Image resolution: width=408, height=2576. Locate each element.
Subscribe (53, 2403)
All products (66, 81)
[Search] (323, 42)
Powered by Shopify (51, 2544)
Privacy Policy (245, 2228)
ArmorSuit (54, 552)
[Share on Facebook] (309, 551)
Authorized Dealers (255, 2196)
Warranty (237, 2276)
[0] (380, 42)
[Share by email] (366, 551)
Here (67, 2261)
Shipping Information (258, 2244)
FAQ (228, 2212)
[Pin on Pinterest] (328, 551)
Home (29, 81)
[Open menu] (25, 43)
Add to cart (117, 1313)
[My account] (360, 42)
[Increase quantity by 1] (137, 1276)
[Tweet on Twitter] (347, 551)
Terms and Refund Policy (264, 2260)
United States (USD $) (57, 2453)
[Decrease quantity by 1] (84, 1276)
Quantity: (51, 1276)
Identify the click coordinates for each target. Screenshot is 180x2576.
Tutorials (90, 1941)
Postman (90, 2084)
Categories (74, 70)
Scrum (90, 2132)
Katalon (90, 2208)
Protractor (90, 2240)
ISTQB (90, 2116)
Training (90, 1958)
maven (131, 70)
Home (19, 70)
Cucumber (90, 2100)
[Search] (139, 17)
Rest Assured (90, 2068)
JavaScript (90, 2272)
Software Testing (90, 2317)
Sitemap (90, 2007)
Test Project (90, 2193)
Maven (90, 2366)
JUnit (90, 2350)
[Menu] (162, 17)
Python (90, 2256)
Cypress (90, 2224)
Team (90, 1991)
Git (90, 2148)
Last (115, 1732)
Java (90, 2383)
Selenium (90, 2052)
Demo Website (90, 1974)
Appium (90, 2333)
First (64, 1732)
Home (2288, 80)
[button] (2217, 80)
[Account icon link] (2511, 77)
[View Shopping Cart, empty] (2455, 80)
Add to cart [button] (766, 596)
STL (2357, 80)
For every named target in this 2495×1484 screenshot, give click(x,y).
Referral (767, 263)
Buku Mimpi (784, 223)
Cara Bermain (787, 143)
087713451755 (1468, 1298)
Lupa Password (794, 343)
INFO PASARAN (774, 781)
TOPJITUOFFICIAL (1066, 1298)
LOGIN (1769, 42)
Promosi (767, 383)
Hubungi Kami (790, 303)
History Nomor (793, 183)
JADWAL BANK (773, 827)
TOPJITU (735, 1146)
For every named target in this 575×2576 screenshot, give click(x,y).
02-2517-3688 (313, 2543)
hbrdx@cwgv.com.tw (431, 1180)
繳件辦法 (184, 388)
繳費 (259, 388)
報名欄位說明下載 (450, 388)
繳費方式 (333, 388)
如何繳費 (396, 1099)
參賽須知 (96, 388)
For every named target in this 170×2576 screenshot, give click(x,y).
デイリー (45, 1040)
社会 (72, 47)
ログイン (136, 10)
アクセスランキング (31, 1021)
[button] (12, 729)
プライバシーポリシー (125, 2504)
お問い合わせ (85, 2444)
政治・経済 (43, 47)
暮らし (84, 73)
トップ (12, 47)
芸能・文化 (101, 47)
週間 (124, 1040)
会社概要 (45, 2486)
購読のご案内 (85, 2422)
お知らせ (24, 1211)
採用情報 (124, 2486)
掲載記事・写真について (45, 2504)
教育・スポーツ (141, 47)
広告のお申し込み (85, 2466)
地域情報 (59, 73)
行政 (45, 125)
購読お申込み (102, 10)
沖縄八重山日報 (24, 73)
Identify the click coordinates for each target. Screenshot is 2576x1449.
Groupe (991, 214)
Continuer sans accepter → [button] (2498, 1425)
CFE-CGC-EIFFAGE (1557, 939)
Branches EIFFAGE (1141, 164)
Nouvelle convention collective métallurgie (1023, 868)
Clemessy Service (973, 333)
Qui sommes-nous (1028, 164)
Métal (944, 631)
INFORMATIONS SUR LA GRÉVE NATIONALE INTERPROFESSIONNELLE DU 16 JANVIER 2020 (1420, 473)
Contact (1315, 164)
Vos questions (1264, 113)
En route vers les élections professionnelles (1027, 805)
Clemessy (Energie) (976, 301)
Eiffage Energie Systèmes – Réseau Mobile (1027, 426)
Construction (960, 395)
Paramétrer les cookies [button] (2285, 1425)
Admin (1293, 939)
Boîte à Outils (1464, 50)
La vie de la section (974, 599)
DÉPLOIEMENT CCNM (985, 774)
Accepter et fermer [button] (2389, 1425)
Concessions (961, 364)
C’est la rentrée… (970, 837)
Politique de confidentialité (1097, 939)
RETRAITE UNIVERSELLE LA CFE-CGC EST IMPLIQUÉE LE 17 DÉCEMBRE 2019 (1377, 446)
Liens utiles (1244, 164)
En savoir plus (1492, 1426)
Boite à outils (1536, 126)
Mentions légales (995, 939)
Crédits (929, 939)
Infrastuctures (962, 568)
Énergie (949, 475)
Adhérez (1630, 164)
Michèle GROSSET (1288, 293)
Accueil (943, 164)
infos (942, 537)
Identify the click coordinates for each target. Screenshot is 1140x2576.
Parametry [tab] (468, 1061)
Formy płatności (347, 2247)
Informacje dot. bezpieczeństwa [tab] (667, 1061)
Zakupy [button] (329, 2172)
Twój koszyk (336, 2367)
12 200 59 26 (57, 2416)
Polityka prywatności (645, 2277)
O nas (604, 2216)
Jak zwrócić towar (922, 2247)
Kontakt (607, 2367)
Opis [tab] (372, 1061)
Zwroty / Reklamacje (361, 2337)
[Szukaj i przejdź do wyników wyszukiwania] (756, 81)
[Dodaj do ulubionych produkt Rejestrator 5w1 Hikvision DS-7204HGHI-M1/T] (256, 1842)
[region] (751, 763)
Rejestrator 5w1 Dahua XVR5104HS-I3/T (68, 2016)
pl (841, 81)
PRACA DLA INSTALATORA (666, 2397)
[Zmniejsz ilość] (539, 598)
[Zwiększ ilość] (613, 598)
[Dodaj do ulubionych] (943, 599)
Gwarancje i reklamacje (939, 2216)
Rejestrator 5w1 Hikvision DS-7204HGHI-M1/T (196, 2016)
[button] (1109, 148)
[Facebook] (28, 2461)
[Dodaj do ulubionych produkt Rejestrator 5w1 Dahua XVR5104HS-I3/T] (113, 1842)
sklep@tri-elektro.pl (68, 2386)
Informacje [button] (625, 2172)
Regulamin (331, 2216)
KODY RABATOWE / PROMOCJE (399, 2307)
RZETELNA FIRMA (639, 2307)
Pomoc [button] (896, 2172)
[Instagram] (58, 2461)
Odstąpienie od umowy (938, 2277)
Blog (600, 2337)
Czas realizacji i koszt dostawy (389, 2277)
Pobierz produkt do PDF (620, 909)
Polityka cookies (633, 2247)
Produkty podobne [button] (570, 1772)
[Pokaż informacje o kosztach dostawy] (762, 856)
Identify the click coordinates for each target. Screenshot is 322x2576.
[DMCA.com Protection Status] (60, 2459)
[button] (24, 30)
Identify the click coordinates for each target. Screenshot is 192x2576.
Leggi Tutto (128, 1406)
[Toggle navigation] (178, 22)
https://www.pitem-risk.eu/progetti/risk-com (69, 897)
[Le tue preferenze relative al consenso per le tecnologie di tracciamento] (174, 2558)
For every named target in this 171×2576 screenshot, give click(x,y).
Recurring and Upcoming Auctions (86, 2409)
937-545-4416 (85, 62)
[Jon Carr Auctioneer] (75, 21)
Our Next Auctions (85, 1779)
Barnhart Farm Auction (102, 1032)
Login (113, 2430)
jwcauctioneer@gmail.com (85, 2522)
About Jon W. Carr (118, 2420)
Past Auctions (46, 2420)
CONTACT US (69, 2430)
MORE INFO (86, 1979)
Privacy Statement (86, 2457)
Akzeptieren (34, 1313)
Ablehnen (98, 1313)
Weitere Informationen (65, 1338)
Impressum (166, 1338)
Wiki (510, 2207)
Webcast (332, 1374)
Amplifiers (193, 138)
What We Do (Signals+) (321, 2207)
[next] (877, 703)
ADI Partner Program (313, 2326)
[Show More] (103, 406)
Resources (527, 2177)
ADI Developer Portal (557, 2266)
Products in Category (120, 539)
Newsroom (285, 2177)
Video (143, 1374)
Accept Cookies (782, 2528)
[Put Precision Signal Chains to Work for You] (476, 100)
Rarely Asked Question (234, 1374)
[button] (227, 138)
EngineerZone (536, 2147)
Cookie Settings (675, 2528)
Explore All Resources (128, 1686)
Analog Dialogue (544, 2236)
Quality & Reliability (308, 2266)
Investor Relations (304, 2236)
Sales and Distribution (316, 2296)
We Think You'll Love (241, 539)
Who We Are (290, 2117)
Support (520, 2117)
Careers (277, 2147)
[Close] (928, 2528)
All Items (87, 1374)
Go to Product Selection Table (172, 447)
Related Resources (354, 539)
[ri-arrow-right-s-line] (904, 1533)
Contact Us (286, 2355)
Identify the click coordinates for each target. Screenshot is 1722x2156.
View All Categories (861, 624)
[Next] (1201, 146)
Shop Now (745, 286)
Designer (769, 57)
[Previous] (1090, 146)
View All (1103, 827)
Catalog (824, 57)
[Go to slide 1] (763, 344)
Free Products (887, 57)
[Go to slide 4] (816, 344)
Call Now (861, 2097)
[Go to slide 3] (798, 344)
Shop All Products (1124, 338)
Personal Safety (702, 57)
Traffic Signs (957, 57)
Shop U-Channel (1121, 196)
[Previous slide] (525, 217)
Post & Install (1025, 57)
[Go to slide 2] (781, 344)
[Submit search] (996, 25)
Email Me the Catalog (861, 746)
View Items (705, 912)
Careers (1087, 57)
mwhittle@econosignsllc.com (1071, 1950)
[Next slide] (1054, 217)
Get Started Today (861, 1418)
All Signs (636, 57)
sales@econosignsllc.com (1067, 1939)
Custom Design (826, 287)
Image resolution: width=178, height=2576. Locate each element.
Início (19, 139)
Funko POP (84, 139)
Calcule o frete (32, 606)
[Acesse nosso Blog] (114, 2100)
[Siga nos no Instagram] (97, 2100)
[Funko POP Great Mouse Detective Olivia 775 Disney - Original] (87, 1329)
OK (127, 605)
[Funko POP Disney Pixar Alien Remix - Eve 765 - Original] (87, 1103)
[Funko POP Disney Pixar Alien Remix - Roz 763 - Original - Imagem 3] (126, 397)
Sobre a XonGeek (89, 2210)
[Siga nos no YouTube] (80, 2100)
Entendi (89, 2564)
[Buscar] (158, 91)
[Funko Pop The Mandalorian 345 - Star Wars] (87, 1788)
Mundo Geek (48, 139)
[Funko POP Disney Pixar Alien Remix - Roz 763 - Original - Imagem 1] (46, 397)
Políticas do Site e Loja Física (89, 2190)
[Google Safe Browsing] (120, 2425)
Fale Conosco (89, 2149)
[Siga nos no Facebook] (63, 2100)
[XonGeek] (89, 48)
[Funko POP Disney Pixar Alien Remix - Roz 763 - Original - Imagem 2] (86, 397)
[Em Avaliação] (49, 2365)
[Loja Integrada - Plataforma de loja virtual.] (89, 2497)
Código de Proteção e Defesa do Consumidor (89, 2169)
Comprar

▬▬▬▬▬▬▬▬▬▬

» **What to produce**
What you write must be the entries restated word for word, from the opening line through the one holding "Katalon (90, 2208)", with nothing else.

» **Answer area**
Image resolution: width=408, height=2576. Locate each element.
Subscribe (53, 2403)
All products (66, 81)
[Search] (323, 42)
Powered by Shopify (51, 2544)
Privacy Policy (245, 2228)
ArmorSuit (54, 552)
[Share on Facebook] (309, 551)
Authorized Dealers (255, 2196)
Warranty (237, 2276)
[0] (380, 42)
[Share by email] (366, 551)
Here (67, 2261)
Shipping Information (258, 2244)
FAQ (228, 2212)
[Pin on Pinterest] (328, 551)
Home (29, 81)
[Open menu] (25, 43)
Add to cart (117, 1313)
[My account] (360, 42)
[Increase quantity by 1] (137, 1276)
[Tweet on Twitter] (347, 551)
Terms and Refund Policy (264, 2260)
United States (USD $) (57, 2453)
[Decrease quantity by 1] (84, 1276)
Quantity: (51, 1276)
Identify the click coordinates for each target. Screenshot is 180x2576.
Tutorials (90, 1941)
Postman (90, 2084)
Categories (74, 70)
Scrum (90, 2132)
Katalon (90, 2208)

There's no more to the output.